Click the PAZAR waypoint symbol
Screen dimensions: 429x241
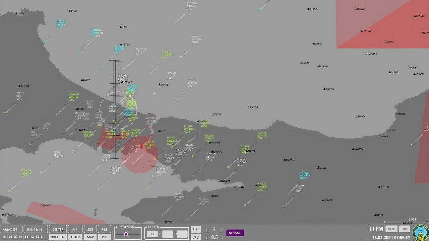(249, 107)
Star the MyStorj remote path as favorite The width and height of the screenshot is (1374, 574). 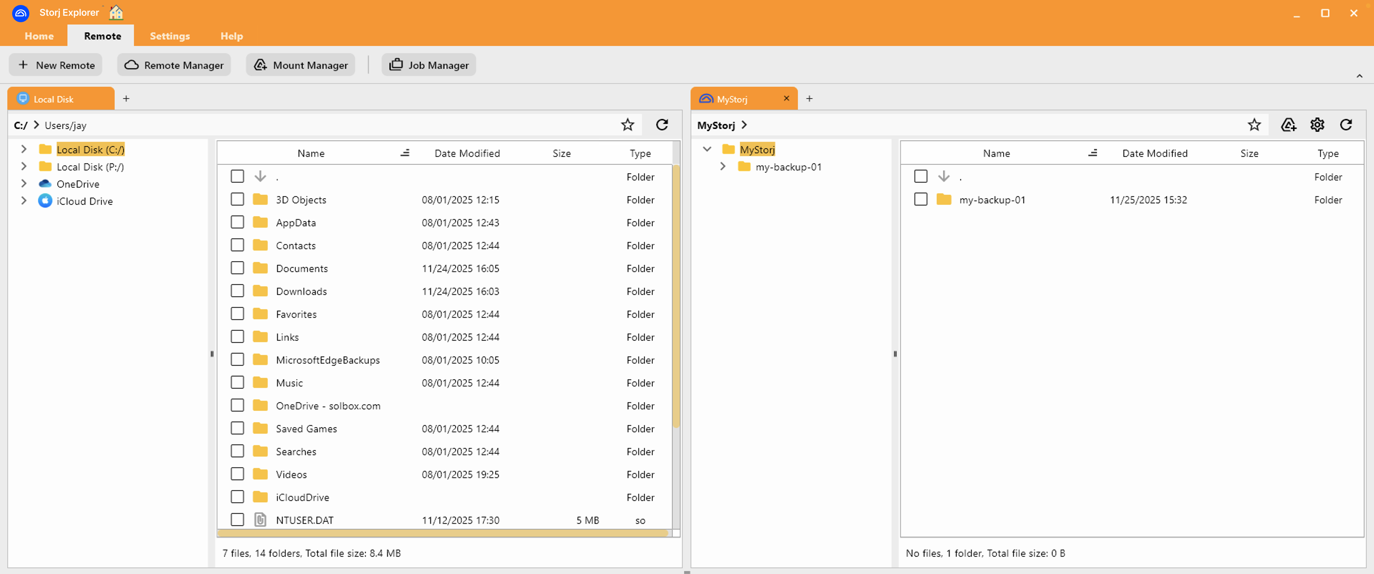[1254, 125]
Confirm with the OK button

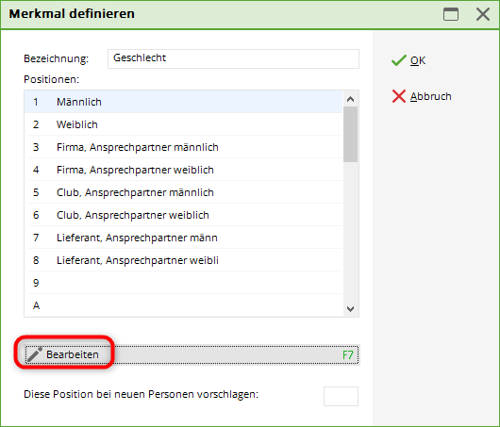(408, 60)
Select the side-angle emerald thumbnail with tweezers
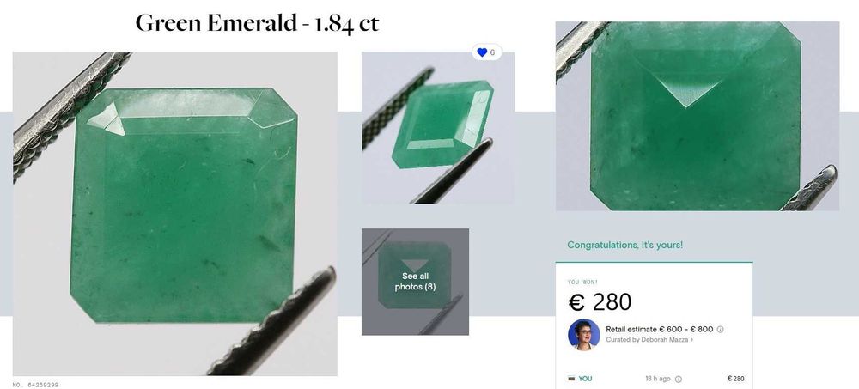Viewport: 859px width, 389px height. click(x=438, y=128)
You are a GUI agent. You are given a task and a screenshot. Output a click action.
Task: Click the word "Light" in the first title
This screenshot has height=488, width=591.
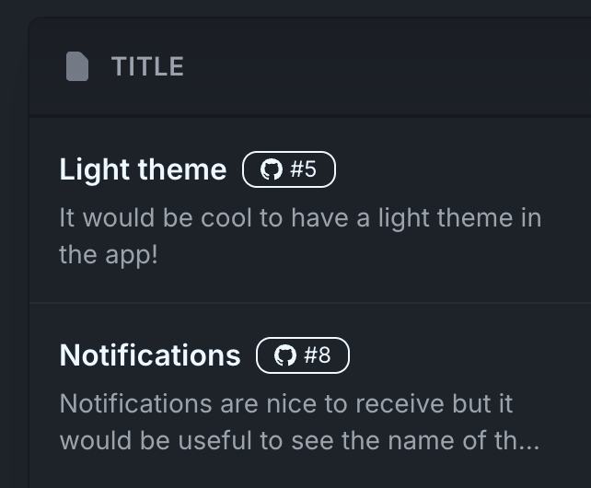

§ **What to do**:
Please give the items again from the line holding "You are a GUI" through the last item, inclusive, switching "click action" to "tap action" and keeping everything else the same. Leave the pictures out of your answer.

§ **Expected answer**:
You are a GUI agent. You are given a task and a screenshot. Output a tap action.
Task: Click the word "Light" in the first title
This screenshot has height=488, width=591.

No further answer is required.